Du fait de la diversité des parcours, des attentes et des projets, penser une réponse unique serait « inopérant et inefficace », selon le Secours catholique qui, dans la seconde partie de son rapport, liste des propositions susceptibles d’améliorer la situation de chaque « groupe » répertorié. Les « proactifs » désirent se rendre en Grande-Bretagne pour solliciter l’asile et ont choisi ce pays de destination dès leur départ en ayant pu préparer leur fuite. Ce sont, selon l’association, les personnes les plus imperméables à tout avis, information ou proposition. Elles ne demandent rien d’autre qu’une amélioration de leurs conditions de transit. Aux « réactifs », qui ont dû fuir leur pays dans l’urgence et qui comptent demander l’asile en Grande-Bretagne, le Secours catholique suggère que soit proposée une information de qualité sur les réalités de l’asile en France et outre-Manche, « leur permettant de poser un choix réfléchi et d’élaborer plus sereinement le projet migratoire ». Il est nécessaire, selon l’association, d’améliorer les conditions d’accueil des « intermédiaires » qui souhaitent demander l’asile en France par un accès à la procédure et un délai de traitement plus court, un accès immédiat à un hébergement, un accompagnement de qualité et une baisse des pressions policières. Le Secours catholique estime que les propositions à faire au groupe d’exilés qui veut passer en Grande-Bretagne sans y demander l’asile – pour des raisons diverses – sont limitées : leur indiquer les réalités et les conditions de vie et de travail tant au Royaume-Uni qu’en France, et éventuellement sur d’autres possibilités de séjour en France.

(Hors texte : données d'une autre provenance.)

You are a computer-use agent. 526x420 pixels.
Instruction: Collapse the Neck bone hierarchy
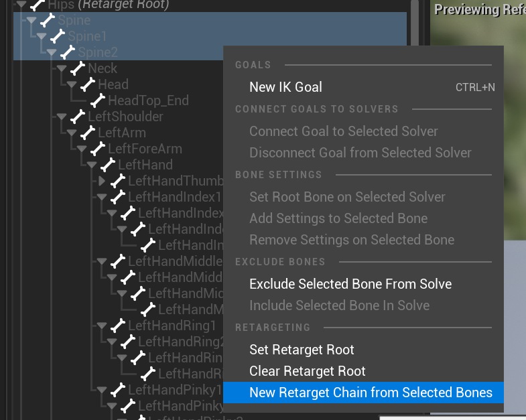[62, 68]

Enfin, pour le groupe des « perdus », dont le projet actuel est différent de celui qu’ils avaient en arrivant à Calais (retour au pays, résignation à rester sans-papiers, hésitations), il préconise de les informer sur les titres de séjour possibles sur le territoire français.

Pour l’ensemble des exilés, le Secours catholique recommande de réformer en profondeur le règlement de Dublin, « car beaucoup seraient éventuellement prêts à déposer une demande d’asile en France mais ne souhaitent pas le faire de crainte d’être renvoyés en Italie ou dans un autre pays de l’Union », ce qui va « à l’encontre de l’intérêt des réfugiés mais aussi à l’encontre de l’ordre et de la santé publics ».

Notes

(1) « “Je ne savais même pas où allait notre barque” – Paroles d’exilés à Calais » – Secours catholique – Caritas France du Pas-de-Calais – Disponible sur www. secours-catholique.org.

(2) Voir ASH n° 2874 du 12-09-14, p. 14.

(3) Voir ASH n° 2815 du 21-06-13, p. 40.

(4) Voir ASH n° 2882 du 7-11-14, p. 13.